◆ Assigned task
Will you restate verbatim the lines running from the line with "View the 10 Quote Tweets list" to the end of the data, leaving out everything else?

◆ Provided data
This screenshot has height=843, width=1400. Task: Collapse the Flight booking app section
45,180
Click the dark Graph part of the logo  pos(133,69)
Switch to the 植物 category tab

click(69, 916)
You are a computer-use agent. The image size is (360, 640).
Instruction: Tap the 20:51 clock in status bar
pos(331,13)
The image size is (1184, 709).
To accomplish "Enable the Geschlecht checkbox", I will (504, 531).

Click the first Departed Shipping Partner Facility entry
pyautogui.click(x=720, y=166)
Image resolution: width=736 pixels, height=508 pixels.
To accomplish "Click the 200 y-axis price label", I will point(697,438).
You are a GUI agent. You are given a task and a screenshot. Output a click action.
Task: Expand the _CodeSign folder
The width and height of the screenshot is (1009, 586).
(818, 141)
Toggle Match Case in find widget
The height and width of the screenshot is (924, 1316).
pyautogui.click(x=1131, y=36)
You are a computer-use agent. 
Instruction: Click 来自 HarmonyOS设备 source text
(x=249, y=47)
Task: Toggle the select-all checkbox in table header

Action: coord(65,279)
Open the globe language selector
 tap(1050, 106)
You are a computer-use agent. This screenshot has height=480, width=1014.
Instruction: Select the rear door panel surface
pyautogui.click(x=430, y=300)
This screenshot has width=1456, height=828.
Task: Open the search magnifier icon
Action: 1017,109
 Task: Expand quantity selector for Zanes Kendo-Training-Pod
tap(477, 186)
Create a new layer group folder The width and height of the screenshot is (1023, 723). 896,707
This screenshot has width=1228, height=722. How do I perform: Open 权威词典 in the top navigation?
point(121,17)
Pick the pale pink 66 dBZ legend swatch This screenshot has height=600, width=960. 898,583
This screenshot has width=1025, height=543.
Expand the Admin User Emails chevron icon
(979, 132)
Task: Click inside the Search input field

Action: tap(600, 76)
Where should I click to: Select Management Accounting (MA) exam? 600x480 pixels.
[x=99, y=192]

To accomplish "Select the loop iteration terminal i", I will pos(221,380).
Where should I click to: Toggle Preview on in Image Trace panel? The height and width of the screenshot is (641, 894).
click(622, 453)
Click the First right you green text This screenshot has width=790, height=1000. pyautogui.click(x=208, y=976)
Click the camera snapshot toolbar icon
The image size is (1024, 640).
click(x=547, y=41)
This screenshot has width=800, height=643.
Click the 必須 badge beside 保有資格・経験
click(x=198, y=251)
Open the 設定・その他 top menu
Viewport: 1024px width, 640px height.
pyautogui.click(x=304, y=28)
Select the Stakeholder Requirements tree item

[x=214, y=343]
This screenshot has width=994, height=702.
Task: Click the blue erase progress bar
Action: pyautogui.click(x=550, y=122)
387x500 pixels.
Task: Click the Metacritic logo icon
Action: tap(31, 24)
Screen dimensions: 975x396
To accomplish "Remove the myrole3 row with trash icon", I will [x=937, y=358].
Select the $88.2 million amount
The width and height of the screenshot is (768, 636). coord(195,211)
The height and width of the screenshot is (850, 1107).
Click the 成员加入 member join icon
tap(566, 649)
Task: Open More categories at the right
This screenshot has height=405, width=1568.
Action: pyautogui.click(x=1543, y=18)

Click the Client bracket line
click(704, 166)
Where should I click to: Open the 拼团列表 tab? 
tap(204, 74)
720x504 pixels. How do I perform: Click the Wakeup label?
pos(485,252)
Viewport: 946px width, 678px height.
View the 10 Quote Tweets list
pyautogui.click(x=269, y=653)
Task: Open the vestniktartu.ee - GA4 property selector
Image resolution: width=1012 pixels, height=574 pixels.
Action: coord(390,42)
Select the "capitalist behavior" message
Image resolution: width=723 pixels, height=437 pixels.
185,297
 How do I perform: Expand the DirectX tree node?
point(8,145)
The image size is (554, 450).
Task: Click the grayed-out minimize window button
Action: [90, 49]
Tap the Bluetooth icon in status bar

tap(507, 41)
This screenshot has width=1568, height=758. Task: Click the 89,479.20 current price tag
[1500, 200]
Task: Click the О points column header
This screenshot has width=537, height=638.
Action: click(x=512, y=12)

◆ Task output
View the 10 Quote Tweets list
pyautogui.click(x=269, y=653)
Task: Open the vestniktartu.ee - GA4 property selector
Image resolution: width=1012 pixels, height=574 pixels.
Action: coord(390,42)
Select the "capitalist behavior" message
Image resolution: width=723 pixels, height=437 pixels.
185,297
 How do I perform: Expand the DirectX tree node?
point(8,145)
The image size is (554, 450).
Task: Click the grayed-out minimize window button
Action: [90, 49]
Tap the Bluetooth icon in status bar

tap(507, 41)
This screenshot has width=1568, height=758. Task: Click the 89,479.20 current price tag
[1500, 200]
Task: Click the О points column header
This screenshot has width=537, height=638.
Action: click(x=512, y=12)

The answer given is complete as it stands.